RAG for Dummies — Query Phase | amarnathresearch.com

OK so you've done the prep work (Part 1). Your documents are chopped up, converted to numbers, and saved in a database. Now someone asks a question.

What happens next is what people call "semantic retrieval with augmented generation" — which is a 6-word way of saying "find the relevant bits, then have the AI read them and answer."

Let's trace a real question through every step.

1

The question

Someone Types a Question.

Nothing fancy. Someone opens the terminal and types a question in plain English. No special syntax, no query language, no SQL.

How many vacation days do I get?

🎯 Notice anything interesting?

The question uses the word "vacation". But the document (from Part 1) uses the word "leave." In a keyword search, this would return zero results. In RAG, it works perfectly. Keep reading to see why.

2

Same trick, different text

Convert the Question to Numbers. Same As Before.

Remember Step 3 from the indexing phase? Where we converted each chunk into 384 numbers? We do the exact same thing to the question. Same model. Same 384 numbers.

Why the same model? Because the numbers need to be in the same space. If you used a different model, the numbers would mean different things — like comparing temperatures in Celsius to Fahrenheit without converting.

Your question → same model → numbers

"How many vacation days...?" → 🧠 MiniLM → [0.019, -0.203, 0.410, ... ×384]

🧠 What the model "understands" from your question

High weight: time-off, employee benefits, quantity, leave policy
Low weight: "I", "do", "get" (common filler words)

The model strips out the noise and encodes the intent. That's why "vacation days" and "paid leave" end up as nearly identical number lists — the intent is the same.

3

The matchmaking

Find the Closest Numbers. That's the Search.

This is what people mean when they say "cosine similarity search in a vector database."

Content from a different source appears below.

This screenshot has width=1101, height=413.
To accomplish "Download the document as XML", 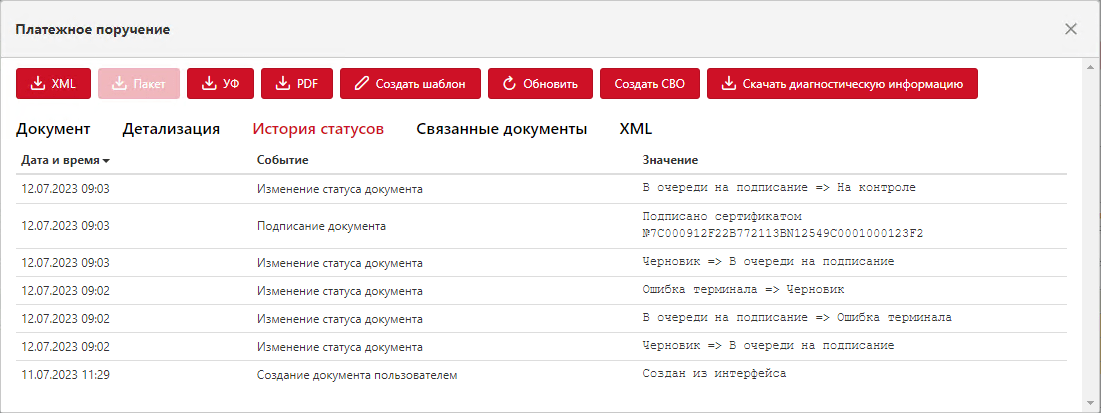I will tap(53, 84).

In plain English: We compare the question's 384 numbers against every chunk's 384 numbers and see which ones are most similar. ChromaDB does this in about 5 milliseconds — even with thousands of chunks.

The result? A ranked list. The chunk with the most similar numbers wins.

Your query vs. every stored chunk — ranked by similarity

0.92

"Our company offers 20 days of paid leave..." p4

0.84

"Emergency leave can be requested..." p4

0.71

"Sick leave policy covers up to 15 days..." p6

0.58

"Employee benefits include health insurance..." p2

0.12

"Quarterly revenue reached $2.4M..." ❌ irrelevant

✅ The keyword "vacation" appears NOWHERE in the top result

The top chunk says "paid leave" — not "vacation." But their number-lists point in almost the same direction (0.92 out of 1.0). That's the whole point of embeddings. Meaning, not keywords. This is why someone says "semantic search" — it searches by meaning.

4

The assembly

Stuff the Chunks Into a Prompt. Give It to Llama.

This is what "augmented" means in RAG. We augment the AI's input with the retrieved chunks. We literally paste the chunks into the prompt and say "answer using ONLY this stuff."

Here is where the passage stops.